Description of the task:
Repeat, word for word, all the data that follows, and exclude the pictures.

-------- Provided entries

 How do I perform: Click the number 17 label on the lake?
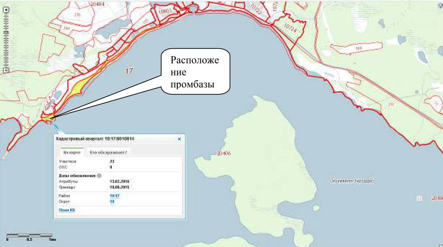tap(128, 71)
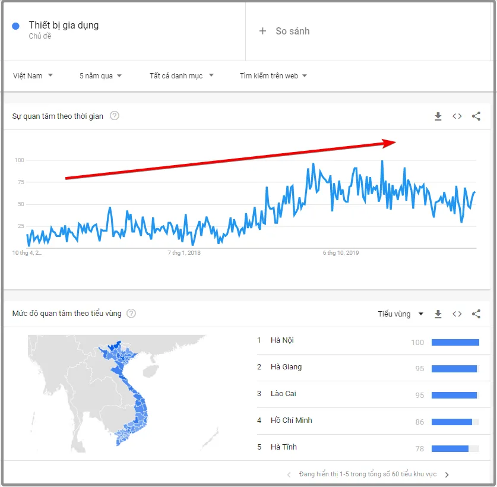
Task: Select Hà Nội in the subregion list
Action: (368, 341)
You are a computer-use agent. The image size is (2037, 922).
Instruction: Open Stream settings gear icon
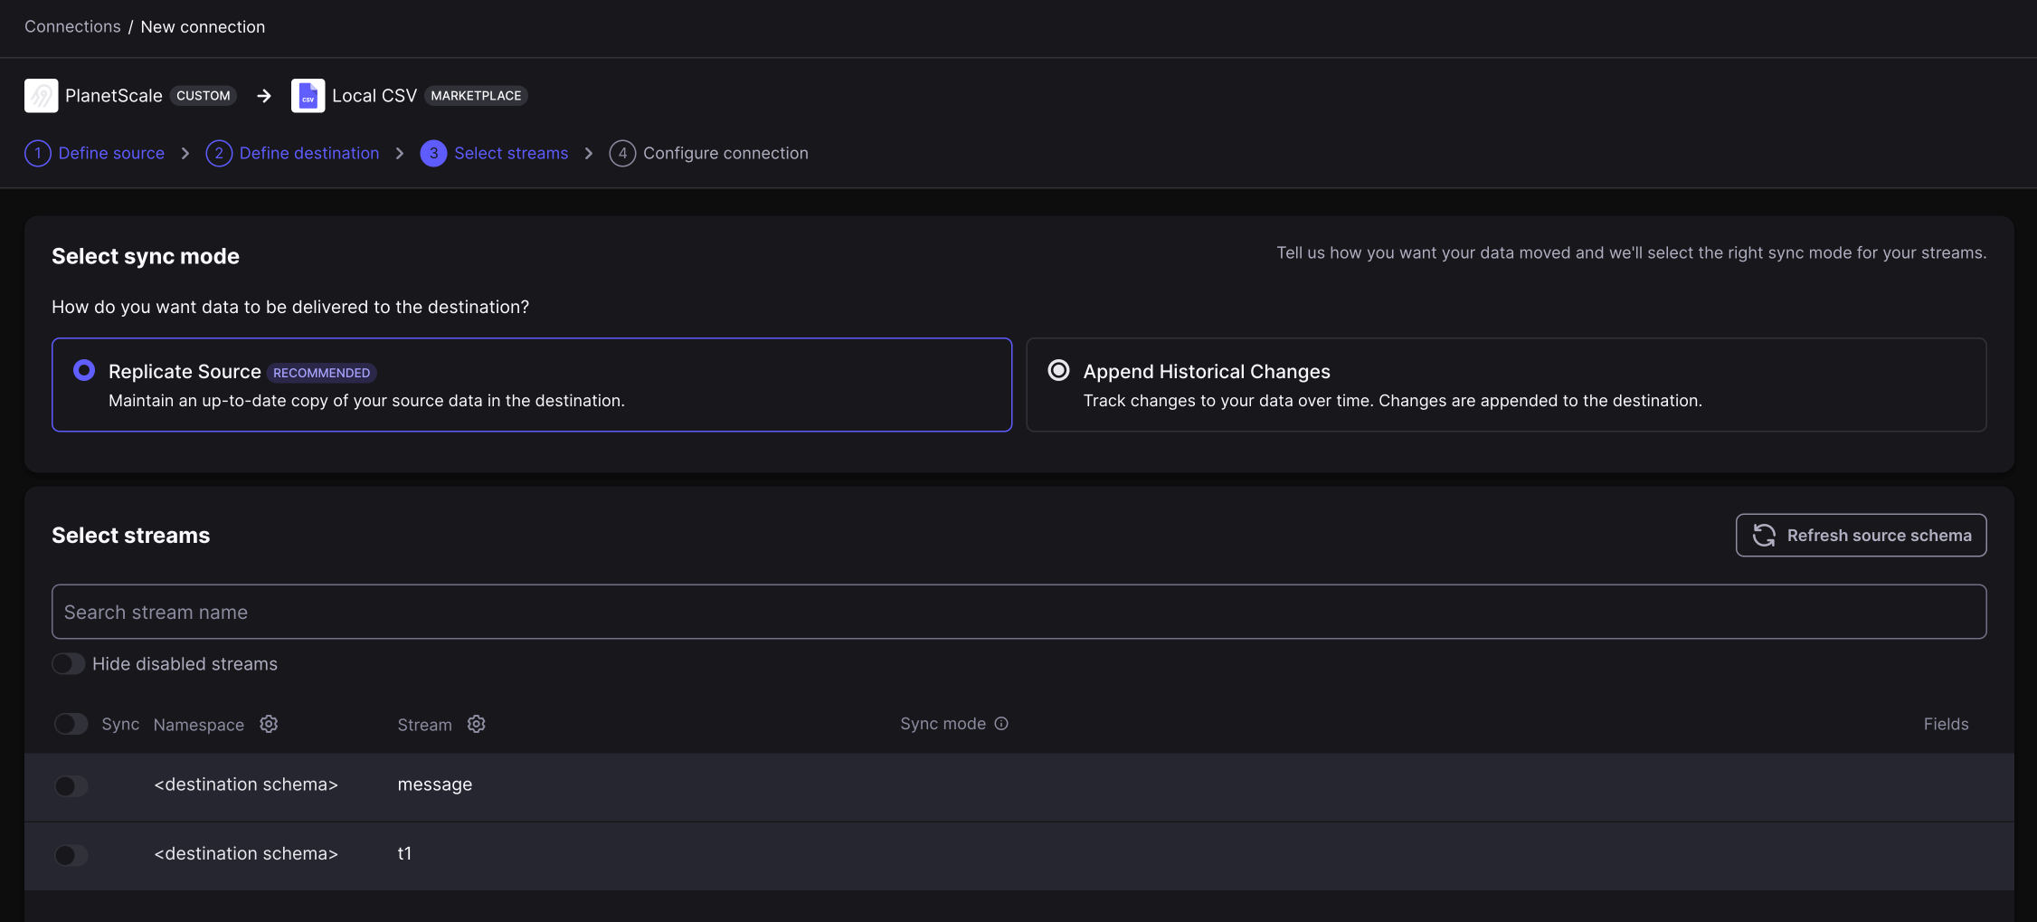[477, 724]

----------------

Task answer:
 How do I perform: Click the number 17 label on the lake?
tap(128, 71)
Task: Select Hà Nội in the subregion list
Action: (368, 341)
You are a computer-use agent. The image size is (2037, 922).
Instruction: Open Stream settings gear icon
[477, 724]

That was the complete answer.